Chemical mechanism of saccharopine reductase from Saccharomyces cerevisiae.

Saccharopine reductase (SR) [saccharopine dehydrogenase (l-glutamate forming), EC 1.5.1.10] catalyzes the condensation of l-alpha-aminoadipate-delta-semialdehyde (AASA) with l-glutamate to give an imine, which is reduced by NADPH to give saccharopine. An acid-base chemical mechanism has been proposed for SR on the basis of pH-rate profiles and solvent deuterium kinetic isotope effects. A finite solvent isotope effect is observed indicating that proton(s) are in flight in the rate-limiting step(s) and likely the same step is limiting under both limiting and saturating substrate concentrations. A concave upward proton inventory suggests that more than one proton is transferred in a single transition state, likely a conformation change required to open the site and release products. Two groups are involved in the acid-base chemistry of the reaction.
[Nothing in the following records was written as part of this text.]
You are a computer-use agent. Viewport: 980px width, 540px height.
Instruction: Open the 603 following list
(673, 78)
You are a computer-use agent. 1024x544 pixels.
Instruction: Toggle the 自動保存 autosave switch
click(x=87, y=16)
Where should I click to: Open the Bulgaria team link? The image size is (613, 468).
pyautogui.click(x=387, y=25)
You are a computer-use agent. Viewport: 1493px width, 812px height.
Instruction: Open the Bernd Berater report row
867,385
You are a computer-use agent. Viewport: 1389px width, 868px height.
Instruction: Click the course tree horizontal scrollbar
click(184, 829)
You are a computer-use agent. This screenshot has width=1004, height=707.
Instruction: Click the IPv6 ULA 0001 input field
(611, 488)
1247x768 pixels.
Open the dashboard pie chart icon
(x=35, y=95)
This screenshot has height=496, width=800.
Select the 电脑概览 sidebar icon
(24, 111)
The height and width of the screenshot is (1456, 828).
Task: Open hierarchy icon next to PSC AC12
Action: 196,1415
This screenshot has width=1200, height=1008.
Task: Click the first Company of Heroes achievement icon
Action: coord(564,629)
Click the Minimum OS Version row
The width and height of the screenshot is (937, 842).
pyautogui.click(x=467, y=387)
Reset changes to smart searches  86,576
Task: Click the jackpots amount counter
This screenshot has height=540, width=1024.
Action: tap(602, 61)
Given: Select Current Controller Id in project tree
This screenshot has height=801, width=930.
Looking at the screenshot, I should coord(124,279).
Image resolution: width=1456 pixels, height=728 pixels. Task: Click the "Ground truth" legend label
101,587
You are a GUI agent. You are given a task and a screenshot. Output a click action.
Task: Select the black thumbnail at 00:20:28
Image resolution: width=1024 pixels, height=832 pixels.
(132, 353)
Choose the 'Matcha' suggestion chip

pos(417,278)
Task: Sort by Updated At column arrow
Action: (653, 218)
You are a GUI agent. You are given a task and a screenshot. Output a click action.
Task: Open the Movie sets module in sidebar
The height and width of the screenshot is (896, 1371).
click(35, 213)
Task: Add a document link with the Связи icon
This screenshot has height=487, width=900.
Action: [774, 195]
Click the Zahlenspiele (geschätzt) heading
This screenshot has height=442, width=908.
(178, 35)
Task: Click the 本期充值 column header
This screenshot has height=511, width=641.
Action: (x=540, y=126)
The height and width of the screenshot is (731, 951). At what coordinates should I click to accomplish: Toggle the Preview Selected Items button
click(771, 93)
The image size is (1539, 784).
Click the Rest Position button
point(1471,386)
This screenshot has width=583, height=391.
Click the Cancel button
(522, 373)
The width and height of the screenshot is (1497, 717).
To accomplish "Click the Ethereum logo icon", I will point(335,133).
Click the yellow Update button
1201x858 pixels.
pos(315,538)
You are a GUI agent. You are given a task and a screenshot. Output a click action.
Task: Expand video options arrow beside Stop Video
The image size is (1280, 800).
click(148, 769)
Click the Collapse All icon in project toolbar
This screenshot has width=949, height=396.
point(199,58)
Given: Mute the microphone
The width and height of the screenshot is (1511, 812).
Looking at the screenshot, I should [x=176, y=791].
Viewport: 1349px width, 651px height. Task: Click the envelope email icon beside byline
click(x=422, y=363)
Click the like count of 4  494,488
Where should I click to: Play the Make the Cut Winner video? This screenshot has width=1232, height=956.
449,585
One of these groups catalyzes the steps involved in forming the imine between the alpha-amine of glutamate and the aldehyde of AASA. The group, which has a pK(a) of about 8, is observed in the pH-rate profiles for V(1) and V(1)/K(Glu) and must be protonated for optimal activity. It is also observed in the V(2) and V(2)/K(Sacc) pH-rate profiles and is required unprotonated. The second group, which has a pK(a) of 5.6, accepts a proton from the alpha-amine of glutamate so that it can act as a nucleophile in forming a carbinolamine upon attack of the carbonyl of AASA.